Also, exterminator whacked the paper wasp nest out of the fig tree with a stick. Note to self, all the internet advice about "after dark with red flashlights" and other caution is completely overkill. Apparently paper wasps are not the horror that, say, yellow jackets and hornets are.
I ran a tray and a half of okra and one try of figs overnight in the dehydrator. The malabar spinach took forever but it kept a lovely green in most cases, a characteristic i associate with lower temperature dehydration. If i could have lunches of okra-malabar spinach added to tomato paste soup all winter, it would be very satisfying.

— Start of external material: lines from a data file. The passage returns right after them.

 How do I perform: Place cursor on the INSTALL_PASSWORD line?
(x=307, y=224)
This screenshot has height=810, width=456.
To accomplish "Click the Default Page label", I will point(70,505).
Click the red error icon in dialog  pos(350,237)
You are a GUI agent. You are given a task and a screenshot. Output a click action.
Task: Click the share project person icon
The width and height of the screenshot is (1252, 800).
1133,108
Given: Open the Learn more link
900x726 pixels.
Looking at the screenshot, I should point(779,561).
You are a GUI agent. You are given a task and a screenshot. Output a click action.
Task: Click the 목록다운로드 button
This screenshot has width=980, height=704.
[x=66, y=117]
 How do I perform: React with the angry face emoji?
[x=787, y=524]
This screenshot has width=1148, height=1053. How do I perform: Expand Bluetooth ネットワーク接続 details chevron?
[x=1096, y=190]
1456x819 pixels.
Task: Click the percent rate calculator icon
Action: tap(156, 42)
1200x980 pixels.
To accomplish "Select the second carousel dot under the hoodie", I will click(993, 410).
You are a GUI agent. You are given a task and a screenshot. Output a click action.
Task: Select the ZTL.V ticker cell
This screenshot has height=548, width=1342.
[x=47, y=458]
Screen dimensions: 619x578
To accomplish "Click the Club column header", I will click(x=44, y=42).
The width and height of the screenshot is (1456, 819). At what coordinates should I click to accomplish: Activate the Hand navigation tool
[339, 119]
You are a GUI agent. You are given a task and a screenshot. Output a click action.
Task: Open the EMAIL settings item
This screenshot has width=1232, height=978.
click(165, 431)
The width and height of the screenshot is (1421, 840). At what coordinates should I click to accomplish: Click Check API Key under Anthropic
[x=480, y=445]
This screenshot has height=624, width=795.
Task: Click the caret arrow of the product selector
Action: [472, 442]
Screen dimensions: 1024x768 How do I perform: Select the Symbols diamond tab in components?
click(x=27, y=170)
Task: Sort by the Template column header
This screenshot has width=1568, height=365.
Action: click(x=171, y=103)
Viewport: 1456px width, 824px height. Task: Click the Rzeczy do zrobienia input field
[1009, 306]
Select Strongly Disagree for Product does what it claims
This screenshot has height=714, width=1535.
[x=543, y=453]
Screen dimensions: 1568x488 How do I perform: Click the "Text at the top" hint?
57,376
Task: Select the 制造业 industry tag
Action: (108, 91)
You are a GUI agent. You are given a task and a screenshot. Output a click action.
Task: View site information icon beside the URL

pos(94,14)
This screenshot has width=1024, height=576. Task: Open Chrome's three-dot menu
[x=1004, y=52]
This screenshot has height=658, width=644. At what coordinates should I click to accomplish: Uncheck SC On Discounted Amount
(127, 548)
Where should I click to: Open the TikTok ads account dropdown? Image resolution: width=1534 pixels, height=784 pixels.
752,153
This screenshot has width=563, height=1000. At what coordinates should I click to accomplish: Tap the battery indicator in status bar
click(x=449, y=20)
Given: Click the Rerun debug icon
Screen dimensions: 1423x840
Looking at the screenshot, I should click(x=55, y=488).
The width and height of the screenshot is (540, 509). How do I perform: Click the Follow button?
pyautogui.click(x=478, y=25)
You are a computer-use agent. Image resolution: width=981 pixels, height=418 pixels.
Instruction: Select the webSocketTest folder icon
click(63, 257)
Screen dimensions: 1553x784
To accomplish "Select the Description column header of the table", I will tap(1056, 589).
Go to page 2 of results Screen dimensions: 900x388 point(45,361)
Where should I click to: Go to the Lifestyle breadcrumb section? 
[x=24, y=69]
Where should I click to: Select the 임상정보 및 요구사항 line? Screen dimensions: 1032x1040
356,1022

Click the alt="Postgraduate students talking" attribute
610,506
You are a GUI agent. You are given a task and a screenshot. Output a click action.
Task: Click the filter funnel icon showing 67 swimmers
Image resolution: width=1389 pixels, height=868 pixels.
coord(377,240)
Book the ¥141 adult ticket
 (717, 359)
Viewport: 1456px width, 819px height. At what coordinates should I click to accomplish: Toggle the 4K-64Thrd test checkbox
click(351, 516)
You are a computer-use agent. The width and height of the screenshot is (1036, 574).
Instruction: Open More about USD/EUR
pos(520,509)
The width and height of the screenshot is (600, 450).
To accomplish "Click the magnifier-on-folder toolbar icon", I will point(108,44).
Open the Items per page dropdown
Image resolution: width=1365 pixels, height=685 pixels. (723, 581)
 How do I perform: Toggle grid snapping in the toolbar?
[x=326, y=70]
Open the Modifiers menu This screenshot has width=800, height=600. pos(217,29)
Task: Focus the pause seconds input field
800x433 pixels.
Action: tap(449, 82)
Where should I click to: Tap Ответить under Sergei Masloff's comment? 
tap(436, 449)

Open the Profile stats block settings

Similarly, it's been satisfying to make mint ... tea? water? tisane? ... all summer: a milk bottle with a bundle of spearmint or tulsi suspended through the top and not quite boiling water poured over and left to steep and cool, and then consumed as part of my very frequent beverage breaks. For the winter i've some mint i dehydrated in May -- i will be even more aggressive, i think, next year -- and some stevia. Stevia the plant is stunning in its intensity. I'm hoping to keep the plant going over the winter inside along with a tulsi plant. My attempt to keep malabar spinach going was a waste -- it has self seeded....
--== ∞ ==--
--== ∞ ==--
What i really need to write about is that in therapy yesterday, my therapist said that she thinks i'm a "people pleaser." I immediately rejected it. Just a few narrative coincidences, i'm sure.
Yet, it's nagged at me.
And it's nagged because i asked myself, why did i reject that assessment?
And i realized it's because my mother told me over and over that i didn't care about others and i was only interested in my self, etc, over and over.
This is related to the "you will be a terrible mother" that led me to omit motherhood from my envisioned future. (Maybe adopt, maybe, i would think.) Years ago i realized that it was the messaging from Mom that had made me think that, and that i *could* be a good mother. (And then i reflected just because i realized i could be, still didn't mean i wanted to be a mother, and so, i'm still happily not a mother.)
So, i do need to understand what it may mean to be a "people pleaser" and not really reject that observation simply on "not possible" grounds.
Admitting that it's possible creates such a tender feeling in me. I so appreciate the work i did years ago, an appreciation all over again, that working through my bitterness and anger and grief about my childhood has me in a place where this realization only brings up the ghost of those feelings. A few very judgemental thoughts - "OF COURSE a child is self centered, that is part of how children develop" and "So wrong to tell children such messages." Grief over seeing my mother's so sweet and caring nature as the dementia ravaged away whatever horrors led her to be so angry, bitter, anxious, and demanding: what could our relationship have been had those horrors been dealt with before dementia? But there's another feeling -- maybe like the spot in my tooth that broke off a few weeks ago. With my tooth, there's no pain, no discomfort (so a dental visit is not necessary), but there's an awareness: "It's time to stop chewing ice and hard candy and maybe quit thinking of your teeth as strong as steel." An awareness of fragility.
Unlike with my teeth, though, i think it's OK that my understanding of my self be a little fragile. Unlike my teeth, rebuilding won't be annoyingly expensive -- i won't assume painless -- and unlike my teeth -- which are honest and true -- a foundation built on my mother's trauma (whatever it was) turned on me is not.